Written exercise A:
Set down word for word the part of the Phu Quoc travel account that opens with the words containing "I left PH3 at" and closes with "of the TV).".
Written exercise B:
Resume the Phu Quoc travel account after its final sentence, keeping the same voice and tense.

━━ Passage provided

Thursday morning was spent preparing for my solo trip to Phu Quoc. I have wanted to visit Phu Quoc since I got to Vietnam because everyone says its incredibly beautiful and similar to Phuket 30 years ago. They are currently building an international airport and have grand plans of building it up for tourists in the next 5 years so I wanted to come on this trip while it is still rugged and pristine. The way it worked out, no-one was available to go with me so my options were go by myself or don’t go at all. I really really wanted to see the island before it becomes a tourist enclave so I decided to just book it. When I was packing, I felt really nervous but was happy to be going all by myself to prove to myself that I could do it. After some research, I decided to stay on Long Beach, which is along the centre of the west coast of the island and nearest to the airport and the biggest town, Duong Dong.
I left PH3 at 11am for my flight at 12.55pm. I flew with Air Mekong and didn’t think it would be very good because the flights were £60 return. How wrong I was. The flight was only 45 minutes but we got given a cake and some water and the staff were really friendly. For some reason I also got the seat with extra leg room… Why couldn’t that have happened on my 8 hour flight from London to Delhi?! Flying into Phu Quoc was beautiful. The island is really luscious and green and mountainous with lots of beaches. The hotel organised and paid for my airport pick up so I went straight to the hotel and checked in to my clean and well equipped budget room. After sharing a room for so long it was really great to have some space for myself (and a big double bed and complete control of the TV).

━━━━
━━ Supplied information

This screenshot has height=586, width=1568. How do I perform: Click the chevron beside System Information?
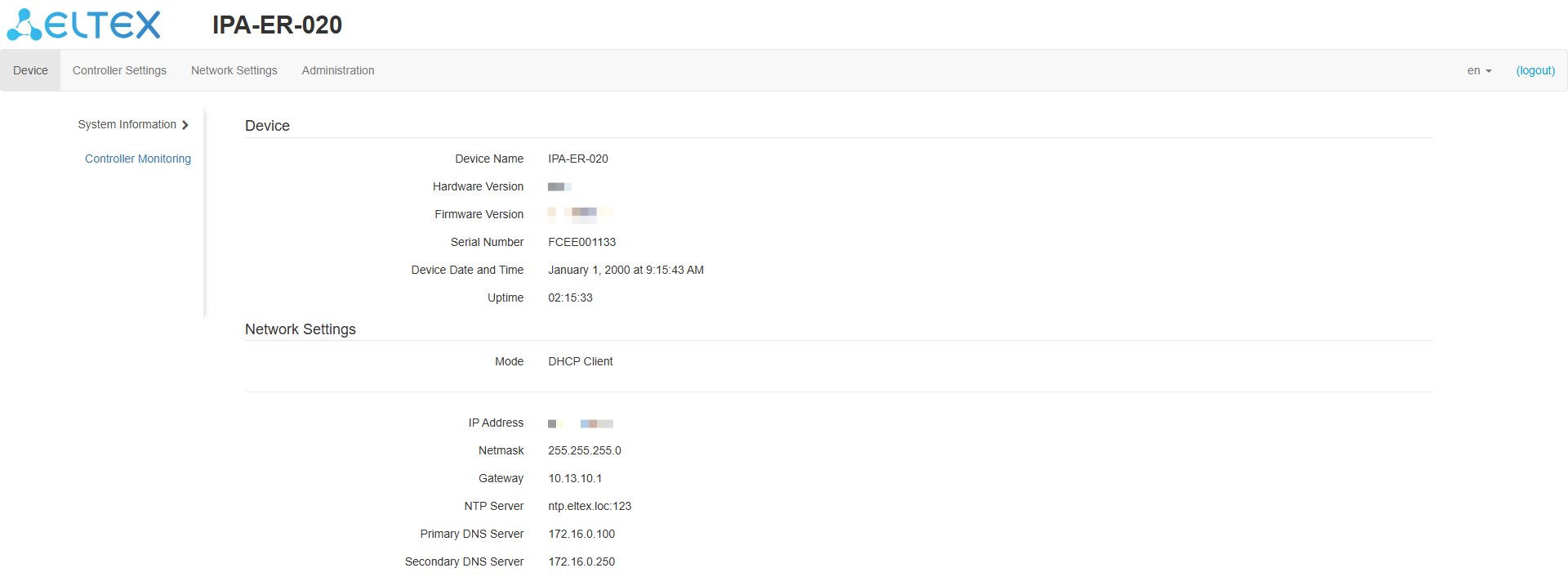tap(185, 125)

━━━━

Output A:
I left PH3 at 11am for my flight at 12.55pm. I flew with Air Mekong and didn’t think it would be very good because the flights were £60 return. How wrong I was. The flight was only 45 minutes but we got given a cake and some water and the staff were really friendly. For some reason I also got the seat with extra leg room… Why couldn’t that have happened on my 8 hour flight from London to Delhi?! Flying into Phu Quoc was beautiful. The island is really luscious and green and mountainous with lots of beaches. The hotel organised and paid for my airport pick up so I went straight to the hotel and checked in to my clean and well equipped budget room. After sharing a room for so long it was really great to have some space for myself (and a big double bed and complete control of the TV).

Output B:
I unpacked my things and got dressed for the beach, which is about 200m from the hotel. The beach is much more beautiful than Mui Ne, although there isn’t always much beach to walk on at times. There are lots of resorts along the beach but it felt quite empty the whole way down. The water was amazingly calm and warm, another difference with Mui Ne. I wondered along the beach for an hour, sitting down for a while to take in the views and then on the way back I sat at a beach cafe and drank a mango smoothie while watching the world go by slowly. It was a perfect afternoon.
I then came back to the hotel and showered (I hate the feel of sun cream) and read my book for a while. It was then perfect timing that I went up to the rooftop for dinner at sunset. Unfortunately I was a fool and didn’t take my camera. As soon as I walked up the stairs there was the perfect picture: beautiful orange sky with an old fishing boat sailing across the ocean. It was the best setting. I ordered noodles with mixed seafood (delicious), watched the sun go down and read my book. I then watched a movie and had an early night.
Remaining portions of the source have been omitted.